Just for fun, I used copper nails for a little metallic color. And who knows, maybe the oxidization will bring out a cool "Statue of Liberty" green!

Step 4: Unearth the Root Ball

Time to clean off that root ball.

Your Staghorn Fern will likely come in a pot with soil, which it doesn't need.

De-pot it, and shake off the extra soil.

Keep the plant handy, as you'll need the root ball for sizing in the next step...

Step 5: If You Like It, Then You Should Put Some Rings on It!

Now let's install the eye hooks.

We're going for a pentagon shape that is slightly smaller than the Staghorn's root ball.

I recommend putting the point of the pentagon facing downward, that way the plant will have a little more support at the top.

(You will probably need a pair of pliers to tighten the eye hooks into place.)

Step 6: Hangin' Hardware

Now that the eye hooks are in place, flip your plaque over to install the picture hanging hardware.

Step 7: Sphagnum Nest

That moss has been soaking for a bit, right?

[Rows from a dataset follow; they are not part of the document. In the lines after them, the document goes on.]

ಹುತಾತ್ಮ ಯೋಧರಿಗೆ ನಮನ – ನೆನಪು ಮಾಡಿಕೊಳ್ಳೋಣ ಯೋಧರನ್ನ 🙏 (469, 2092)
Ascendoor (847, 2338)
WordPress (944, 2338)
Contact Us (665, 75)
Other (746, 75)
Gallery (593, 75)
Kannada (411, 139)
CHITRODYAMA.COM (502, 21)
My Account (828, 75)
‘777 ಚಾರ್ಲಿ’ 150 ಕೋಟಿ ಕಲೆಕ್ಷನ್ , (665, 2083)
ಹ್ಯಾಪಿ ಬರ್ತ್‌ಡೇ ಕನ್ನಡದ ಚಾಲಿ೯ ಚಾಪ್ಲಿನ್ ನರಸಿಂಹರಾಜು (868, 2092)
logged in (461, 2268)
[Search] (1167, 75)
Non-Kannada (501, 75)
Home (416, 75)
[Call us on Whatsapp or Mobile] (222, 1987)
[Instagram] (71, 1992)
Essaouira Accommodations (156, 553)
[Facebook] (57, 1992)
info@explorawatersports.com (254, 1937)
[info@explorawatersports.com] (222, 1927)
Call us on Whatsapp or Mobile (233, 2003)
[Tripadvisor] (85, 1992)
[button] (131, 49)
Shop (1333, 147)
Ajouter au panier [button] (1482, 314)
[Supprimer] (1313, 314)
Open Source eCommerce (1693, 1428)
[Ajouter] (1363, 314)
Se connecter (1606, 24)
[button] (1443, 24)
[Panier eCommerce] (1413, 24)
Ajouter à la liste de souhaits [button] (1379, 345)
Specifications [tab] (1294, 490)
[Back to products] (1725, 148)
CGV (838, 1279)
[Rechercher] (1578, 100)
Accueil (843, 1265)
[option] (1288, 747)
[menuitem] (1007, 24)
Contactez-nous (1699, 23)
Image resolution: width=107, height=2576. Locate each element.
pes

Good.

Let's grab a couple handfuls and sqeeeeeze out any extra water.

Inside your pentagon o' eye hooks, create a nest for your plant's root ball to sit comfortably in. You'll find that the wet moss is nicely malleable.

Step 8: Bring the Plant to It's New Mossy Home

Insert the plant's root ball into it's new sphagnum moss bed.

Step 9: Tie It Down Before It Gets Away!

Now, using the floral wire, you're going to secure the plant to the wood.

This may take a couple tries to get the right configuration for maximum support, but I found that going in a star pattern worked the best for me.

Use extra Sphagnum moss under and around the wires to hide them .

Step 10: Hang It Up and Enjoy!

Congratulations! Your plant taxidermy is complete!